Begitu dengar adanya istana cawe-cawe, presiden nggak suka, Pak Luhut ganti dikerjain.
Kan begitu. Sekarang kita tahu kuncinya. Kuncinya kan begitu lho hahahaha. Kita kan ingin
beliau berhasil. Di sana juga senang, kan gitu. Strateginya gitu lho.. Hahahaa. kata Setya
Novanto.

Karena pencatutan namanya ini, Presiden Jokowi pun marah dan meminta agar kasus
ini segera diselesaikan, lain halnya dengan Wakil Presiden Jusuf Kalla yang justru tertawa
ketika mendengar namanya disebut dalam diskusi bagi-bagi investasi PT. Freeport Indonesia.
Di sisi lain, MKD masih menunggu kesaksian Muhammad Riza Chalid sebagai salah satu
pengusaha minyak yang terlibat dalam pembicaraan tersebut, karena yang bersangkutan
masih berada di luar negeri sejak pergi beberapa hari lalu.
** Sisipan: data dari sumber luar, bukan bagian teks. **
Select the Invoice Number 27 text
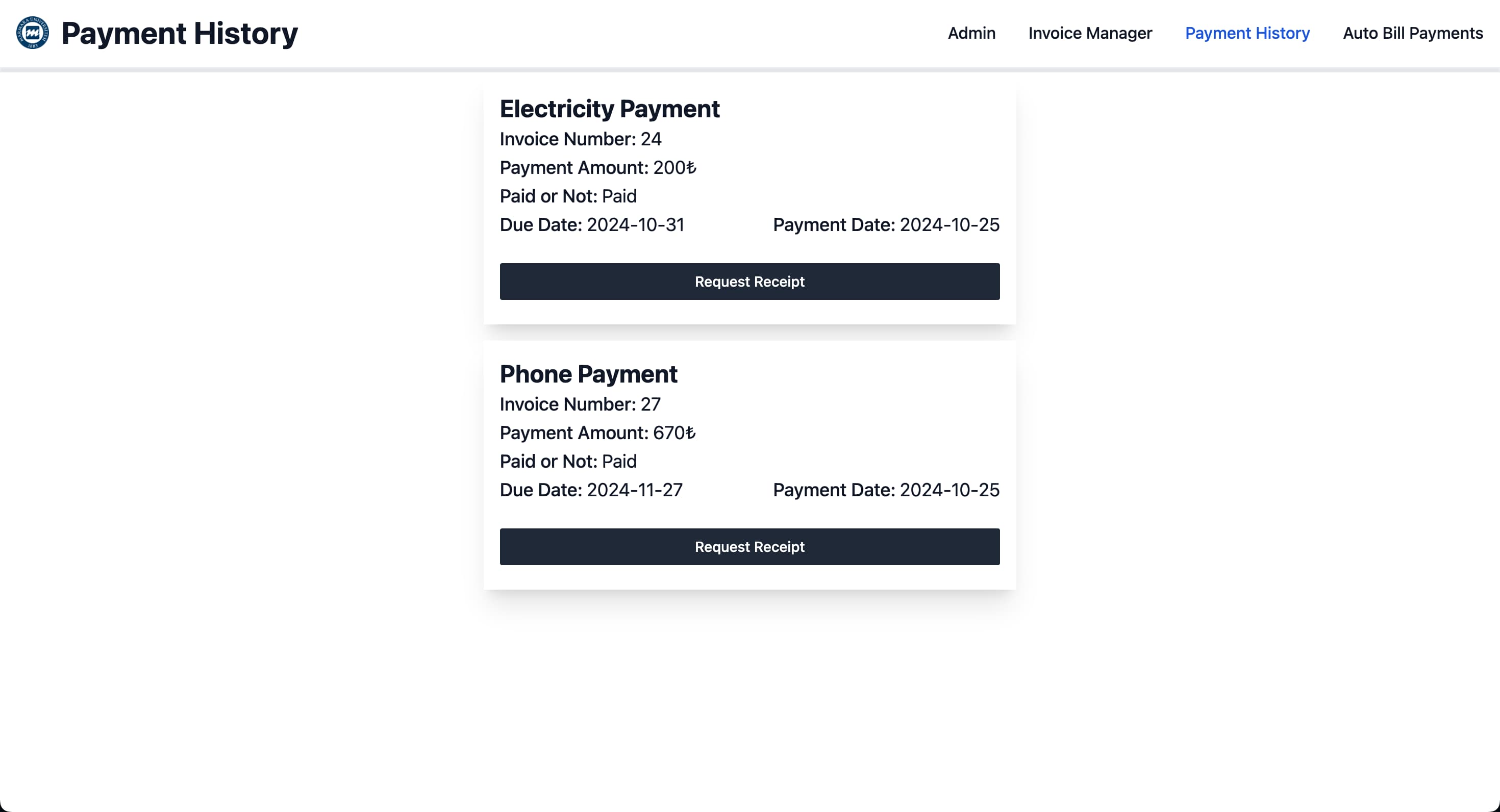Image resolution: width=1500 pixels, height=812 pixels. click(580, 404)

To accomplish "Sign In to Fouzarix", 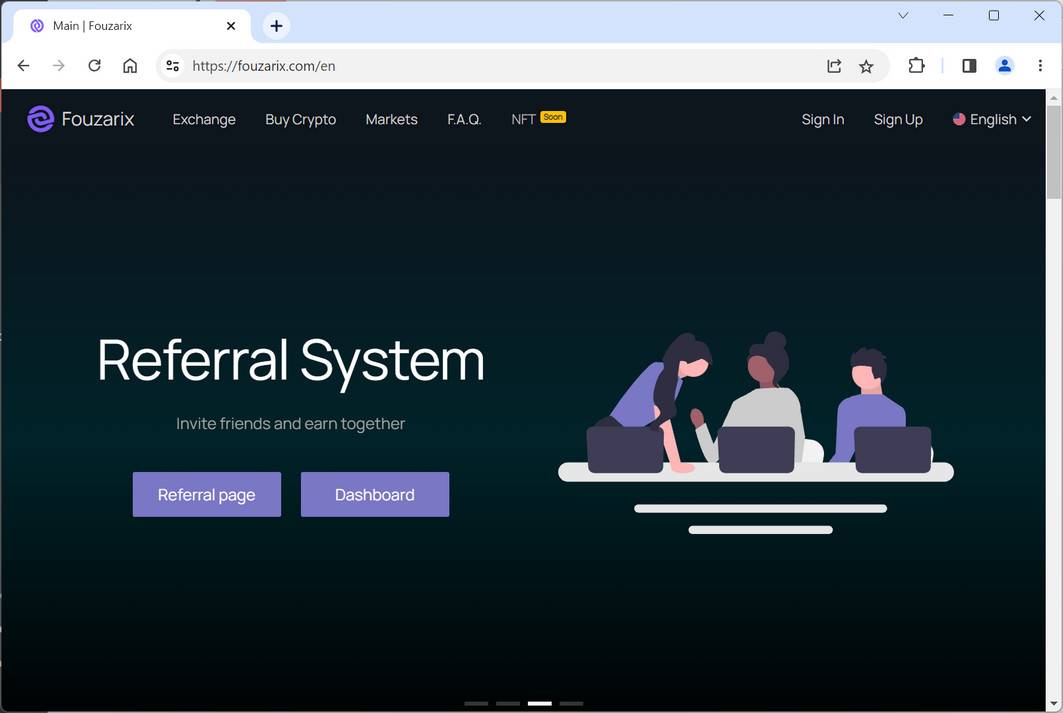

Begitu juga dengan Menko
Polhukam, Luhut Binsar Panjaitan yang namanya sering disebut dalam transkrip akan
dipanggil oleh MKD.
Sebagai masyarakat yang cerdas, marilah kita awasi penuntasan kasus ini hingga
selesai dan awasi juga proses perpanjangan kontrak PT. Freeport Indonesia yang akan
dilakukan beberapa tahun kedepan. Tak ada salahnya jika masyarakat membentuk badan
independen sendiri sebagai pengawas dari kasus ini. Jangan sampai ada lagi oknum-oknum
serakah yang mencoba menguasai harta kekayaan Indonesia untuk kepentingan pribadi.